Sacco’s insightful reportage takes place at the front lines, where busy marketplaces are spoiled by shootings and tear gas, soldiers beat civilians with reckless abandon, and roadblocks go up before reporters can leave. Sacco interviewed and encountered prisoners, refugees, protesters, wounded children, farmers who had lost their land, and families who had been torn apart by the Palestinian conflict.
In 1996, the Before Columbus Foundation awarded Palestine the seventeenth annual American Book Award, stating that the author should be recognized for his “outstanding contribution to American literature,” while his publisher, Fantagraphics, is “to be honored for their commitment to quality and their willingness to take risks that accompany publishing outstanding books and authors that may not prove ‘cost-effective’ in the short run.”
This new edition of Palestine also features a new introduction from renowned author, critic, and historian Edward Said, author of Peace and Its Discontents and The Question of Palestine and one of the world’s most respected authorities on the Middle Eastern conflict.
Available on Amazon.com
About the Author
Joe Sacco is a Maltese citizen currently residing in New York, where he makes his living as a cartoonist and journalist.

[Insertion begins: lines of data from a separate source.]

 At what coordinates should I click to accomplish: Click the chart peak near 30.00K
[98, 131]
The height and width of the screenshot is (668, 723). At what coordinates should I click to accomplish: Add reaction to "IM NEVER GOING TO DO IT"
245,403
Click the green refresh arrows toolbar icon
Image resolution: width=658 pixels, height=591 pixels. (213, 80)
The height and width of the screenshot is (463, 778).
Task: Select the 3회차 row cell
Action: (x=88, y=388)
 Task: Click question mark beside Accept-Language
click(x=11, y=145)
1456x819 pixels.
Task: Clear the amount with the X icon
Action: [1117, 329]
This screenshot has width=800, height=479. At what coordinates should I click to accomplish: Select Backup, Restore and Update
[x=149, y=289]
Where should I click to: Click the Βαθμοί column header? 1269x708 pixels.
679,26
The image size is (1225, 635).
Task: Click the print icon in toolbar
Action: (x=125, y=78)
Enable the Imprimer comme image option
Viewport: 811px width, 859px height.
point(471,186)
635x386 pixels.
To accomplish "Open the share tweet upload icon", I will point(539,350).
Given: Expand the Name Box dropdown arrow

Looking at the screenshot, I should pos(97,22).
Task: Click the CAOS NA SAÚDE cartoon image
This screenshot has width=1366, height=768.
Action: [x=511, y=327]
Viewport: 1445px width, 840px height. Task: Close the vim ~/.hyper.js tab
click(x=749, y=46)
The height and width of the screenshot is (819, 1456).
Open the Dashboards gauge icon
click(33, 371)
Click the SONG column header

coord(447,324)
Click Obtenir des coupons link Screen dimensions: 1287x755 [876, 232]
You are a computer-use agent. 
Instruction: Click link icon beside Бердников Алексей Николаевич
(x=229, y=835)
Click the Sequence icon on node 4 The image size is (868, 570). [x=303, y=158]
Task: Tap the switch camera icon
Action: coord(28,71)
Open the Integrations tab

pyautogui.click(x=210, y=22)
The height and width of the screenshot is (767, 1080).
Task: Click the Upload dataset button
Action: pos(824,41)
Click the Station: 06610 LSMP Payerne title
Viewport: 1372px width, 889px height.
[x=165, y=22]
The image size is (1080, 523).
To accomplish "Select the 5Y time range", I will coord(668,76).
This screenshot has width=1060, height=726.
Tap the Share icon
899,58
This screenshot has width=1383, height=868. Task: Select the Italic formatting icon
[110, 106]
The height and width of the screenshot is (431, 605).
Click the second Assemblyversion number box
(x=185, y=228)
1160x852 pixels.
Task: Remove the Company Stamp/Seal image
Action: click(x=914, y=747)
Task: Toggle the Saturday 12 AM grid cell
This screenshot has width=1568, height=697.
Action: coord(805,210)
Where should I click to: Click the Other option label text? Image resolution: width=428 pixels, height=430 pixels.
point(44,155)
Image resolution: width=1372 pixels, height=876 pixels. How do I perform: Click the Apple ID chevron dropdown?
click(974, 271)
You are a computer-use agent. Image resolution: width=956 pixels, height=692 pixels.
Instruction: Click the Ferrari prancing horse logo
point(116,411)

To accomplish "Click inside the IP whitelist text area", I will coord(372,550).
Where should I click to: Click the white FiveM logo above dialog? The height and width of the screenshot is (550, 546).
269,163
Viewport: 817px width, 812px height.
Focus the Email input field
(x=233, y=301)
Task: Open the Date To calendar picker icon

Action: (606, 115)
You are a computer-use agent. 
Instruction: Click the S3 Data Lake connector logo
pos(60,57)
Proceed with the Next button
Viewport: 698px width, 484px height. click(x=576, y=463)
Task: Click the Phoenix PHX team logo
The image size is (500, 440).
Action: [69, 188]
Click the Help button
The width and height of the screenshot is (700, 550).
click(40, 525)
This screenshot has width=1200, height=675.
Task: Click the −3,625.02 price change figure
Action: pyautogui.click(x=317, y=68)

Sacco received his bachelor of arts degree in journalism at the University of Oregon in 1981.
In late 1991 and early 1992, Sacco spent two months in occupied Palestine, traveling and taking notes. When he finally returned again to Portland in mid-1992, it was with the intention of communicating what he had witnessed and heard during his Mid-Eastern jaunt – to combine the techniques of eyewitness reportage with the medium of comics storytelling to explore this complex, emotionally weighted situation. Palestine, the first issue of which was released in 1993, was the result. Sacco gained widespread praise for the depth of his research, the sensitivity of his handling of a delicate subject, as well as for the craft exhibited in his dynamic, sophisticated layouts and bold narrative. Palestine has garnered praise in a wide variety of publications and set new standards for the use of the comic book as a documentary medium.